BTW StatsFuns already depends on ChainRulesCore implicitly via SpecialFunctions, so it seems custom ChainRules-based adjoints could be added to StatsFuns without introducing any additional dependencies.

devmotion avatar Dec 26 '20 14:12 devmotion

We should use https://github.com/JuliaStats/LogExpFunctions.jl, which doesn't depend on Rmath. Note that StatsFuns just re-exports the functions from LogExpFunctions. See https://github.com/FluxML/NNlib.jl/issues/331.

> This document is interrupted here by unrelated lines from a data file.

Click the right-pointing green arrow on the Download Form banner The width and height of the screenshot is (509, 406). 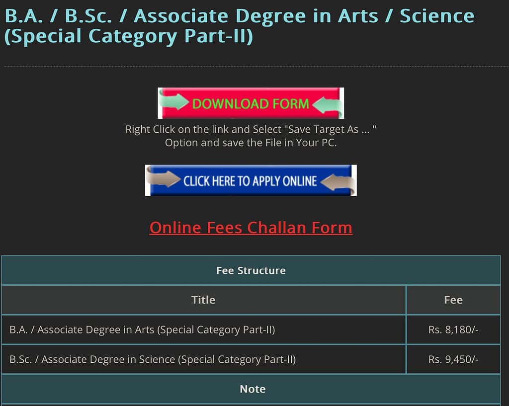tap(175, 103)
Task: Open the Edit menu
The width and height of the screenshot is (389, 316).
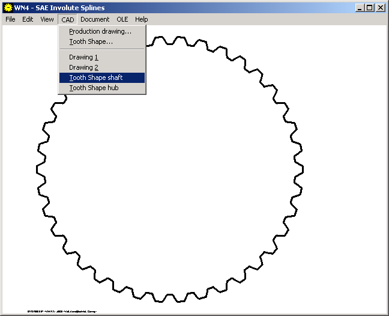Action: [x=28, y=19]
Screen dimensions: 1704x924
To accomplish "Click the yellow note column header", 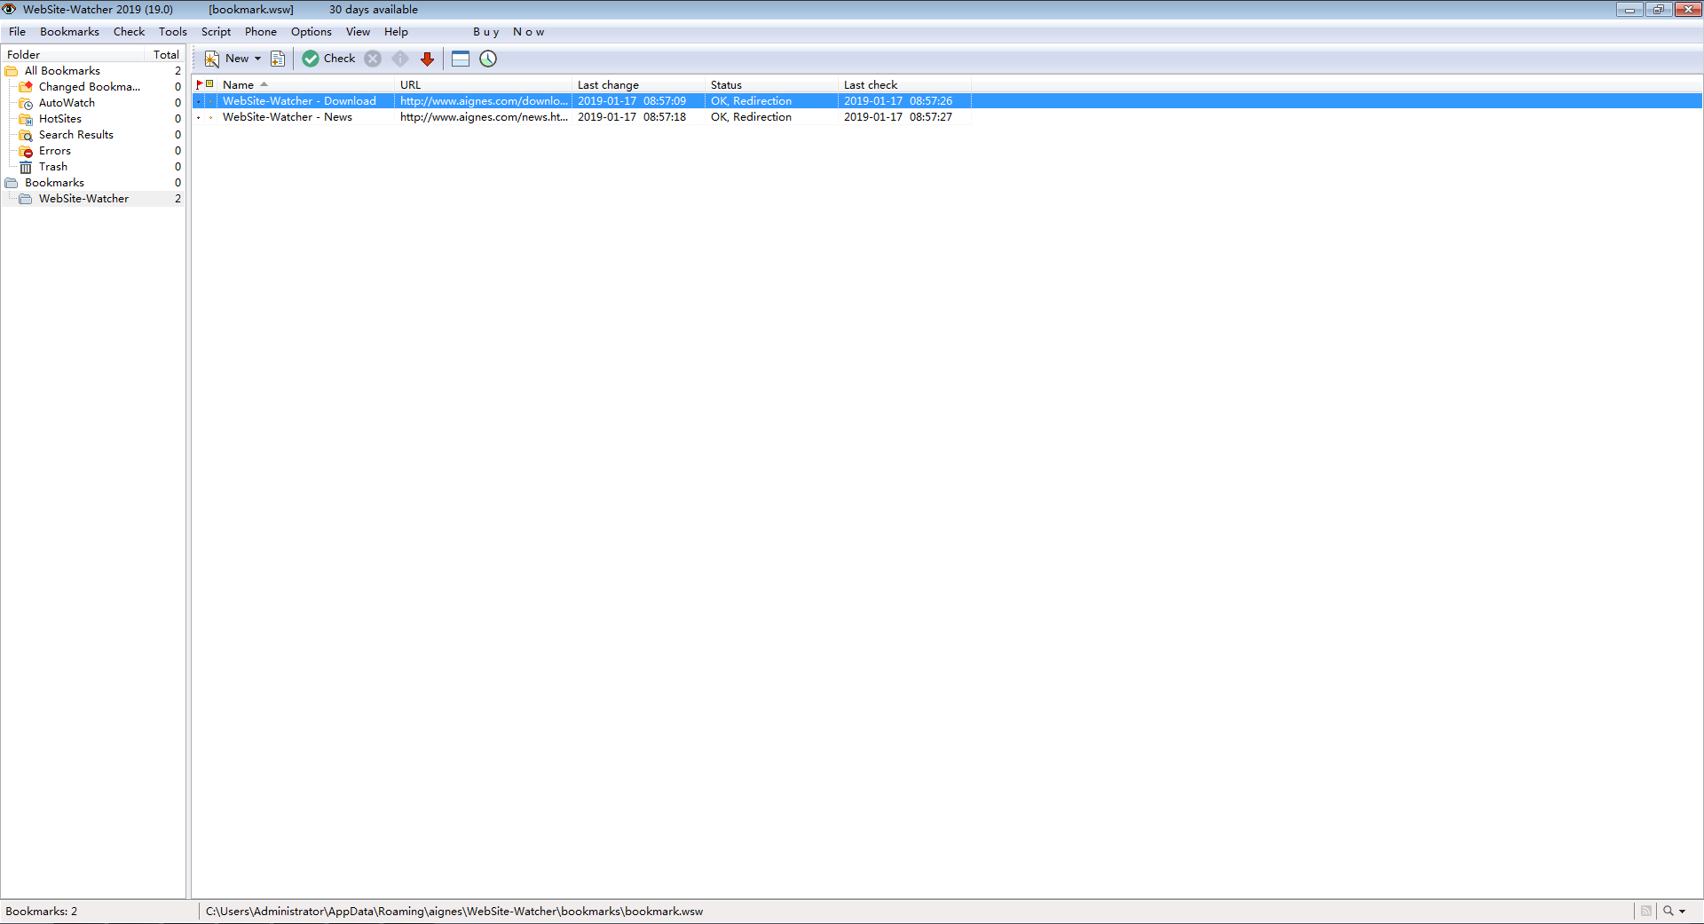I will tap(210, 84).
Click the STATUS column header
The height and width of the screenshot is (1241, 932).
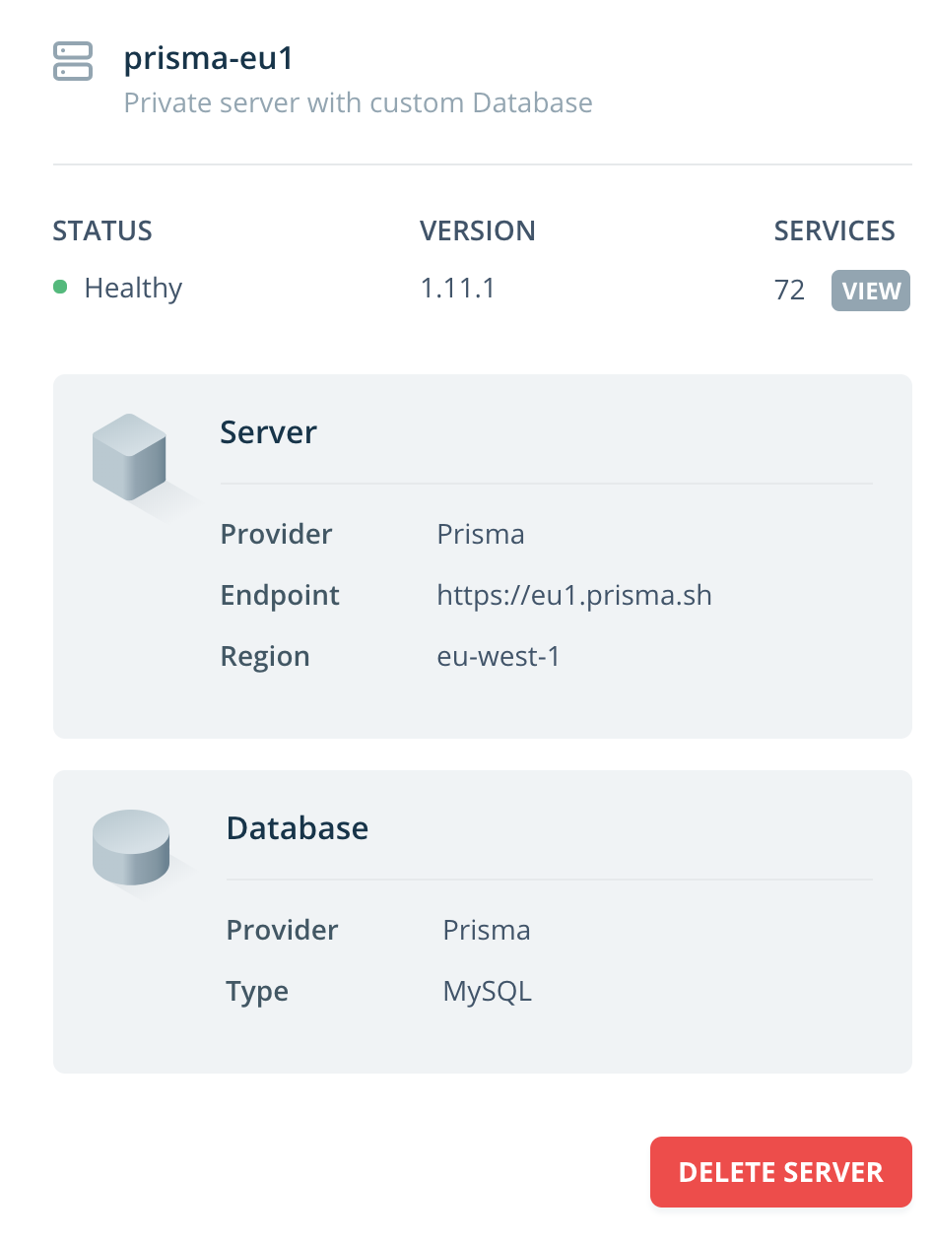tap(101, 230)
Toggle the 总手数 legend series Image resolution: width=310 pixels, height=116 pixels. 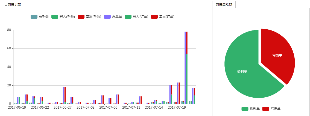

cossio avatar Jul 09 '21 07:07 cossio

Yes, this issue was one motivation for moving the functions to LogExpFunctions 🙂

devmotion avatar Jul 09 '21 07:07 devmotion

LogExpFunctions.jl should define the rrules. We could do it here, but the original repo is the natural place.

Also, if we need this, we'll need to define sepate implementations for CuArrays in NNlibCUDA

CarloLucibello avatar Jul 11 '21 12:07 CarloLucibello

FYI recently I added the ChainRules definitions to LogExpFunctions.

devmotion avatar Sep 22 '21 17:09 devmotion

Great, we can move some of the definitions there

DhairyaLGandhi avatar Sep 22 '21 17:09 DhairyaLGandhi

Which definitions? ChainRules? LogExpFunctions contains already derivatives for all functions defined in LogExpFunctions.

devmotion avatar Sep 22 '21 18:09 devmotion

FYI recently I added the ChainRules definitions to LogExpFunctions.

Not something that we typically pay much attention to (although we should!), but the rules themselves are differentiable?

CarloLucibello avatar Sep 23 '21 03:09 CarloLucibello

Nobody has tested it but they should be as they only involve basic functions or functions from LogExpFunctions for which rules are defined: https://github.com/JuliaStats/LogExpFunctions.jl/blob/master/src/chainrules.jl It might be more efficient though for in particular logsumexp and softmax to use custom second derivatives instead of differentiating through the rules. In general, I don't know if anyone has ever differentiated through rrules and frules (I would assume someone tried at least?).

devmotion avatar Nov 06 '21 20:11 devmotion

There are a few rules which have their own rules, as for sum here: https://github.com/JuliaDiff/ChainRules.jl/blob/main/src/rulesets/Base/mapreduce.jl#L36

Those ones look likely to work, to me. Although perhaps you could find ways to make the second more efficient.

Why do they have Ωcopy = copy(Ω) though?

mcabbott avatar Nov 06 '21 20:11 mcabbott

Mutation of the primal result of softmax leads to an incorrect pullback. The copy ensures that the pullback is always correct, regardless of downstream computations.

devmotion avatar Nov 06 '21 22:11 devmotion

Sure, I guess I mean, did this come up somewhere?

Every rule in https://github.com/JuliaDiff/ChainRules.jl/blob/main/src/rulesets/Base/arraymath.jl (except for + & -) closes over things without preventative copies. So they rely on you not mutating arguments/results elsewhere. Changing that seems like it would roughly double memory usage.

Looking in the docs quickly, I don't actually see mention of such questions. Maybe @oxinabox has thoughts?

mcabbott avatar Nov 06 '21 22:11 mcabbott